Who says that the antiseptic observations of a consummate existentialist anti-hero can’t inform our deepest emotions?
I recently took mental inventory of the wonderful people in my life, souls who selflessly provide me care, companionship, affection, security, joy and unwavering support. “I am blessed,” I thought, and remembered old man Salamano, Meursault’s neighbor in Camus’ The Stranger. Salamano has an old dog who he mistreats consistently and persistently over eight years. Finally, during an outing at a fair, Salamano stops at a booth to watch a short skit titled The King of the Escape Artists. In the midst of Salamano’s distraction, the dog runs away and the old man is left alone. Salamano looks for the dog in angered frustration. He doesn’t find him. That night, Mersault listens to Salamano pacing in the adjacent apartment. The bed creeks. Salamano is crying.
For whom are the circumstances more tragic: Salamano or the dog?

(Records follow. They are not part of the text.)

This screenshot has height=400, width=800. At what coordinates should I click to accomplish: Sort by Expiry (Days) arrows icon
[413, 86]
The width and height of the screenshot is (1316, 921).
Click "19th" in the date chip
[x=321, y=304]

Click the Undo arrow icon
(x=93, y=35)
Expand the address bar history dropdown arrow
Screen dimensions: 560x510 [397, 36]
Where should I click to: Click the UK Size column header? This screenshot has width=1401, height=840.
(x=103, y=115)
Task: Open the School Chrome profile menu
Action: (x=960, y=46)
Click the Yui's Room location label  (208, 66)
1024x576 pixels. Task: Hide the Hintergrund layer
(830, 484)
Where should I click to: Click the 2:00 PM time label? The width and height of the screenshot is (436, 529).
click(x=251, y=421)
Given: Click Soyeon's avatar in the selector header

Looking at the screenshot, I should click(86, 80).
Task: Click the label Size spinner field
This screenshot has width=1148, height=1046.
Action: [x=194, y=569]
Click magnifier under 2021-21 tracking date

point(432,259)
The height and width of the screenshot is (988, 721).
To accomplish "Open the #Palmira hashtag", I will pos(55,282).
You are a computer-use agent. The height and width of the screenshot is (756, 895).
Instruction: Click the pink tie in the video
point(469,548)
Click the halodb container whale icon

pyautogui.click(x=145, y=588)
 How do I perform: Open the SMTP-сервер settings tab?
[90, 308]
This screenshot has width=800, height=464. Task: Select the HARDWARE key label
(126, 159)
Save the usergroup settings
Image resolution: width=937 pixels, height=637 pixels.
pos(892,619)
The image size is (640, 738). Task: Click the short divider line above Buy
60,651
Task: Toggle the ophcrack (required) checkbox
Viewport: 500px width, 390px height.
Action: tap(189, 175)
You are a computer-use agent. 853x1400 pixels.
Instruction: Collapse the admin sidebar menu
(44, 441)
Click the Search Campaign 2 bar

Beyond this simple, binary question lies a larger truth, the truth that both have suffered and that both have accrued irretrievable losses from the circumstances, for who among us would chose to be Salamano and who among us would chose to be Salamano’s dog?
And so the dispassionate existential exposition of these circumstances, just as much as any canonical literature, teaches us to be patient, to be caring, and to be grateful for those special souls in our lives before, through the rush of unstoppable fate, they are no longer in our lives.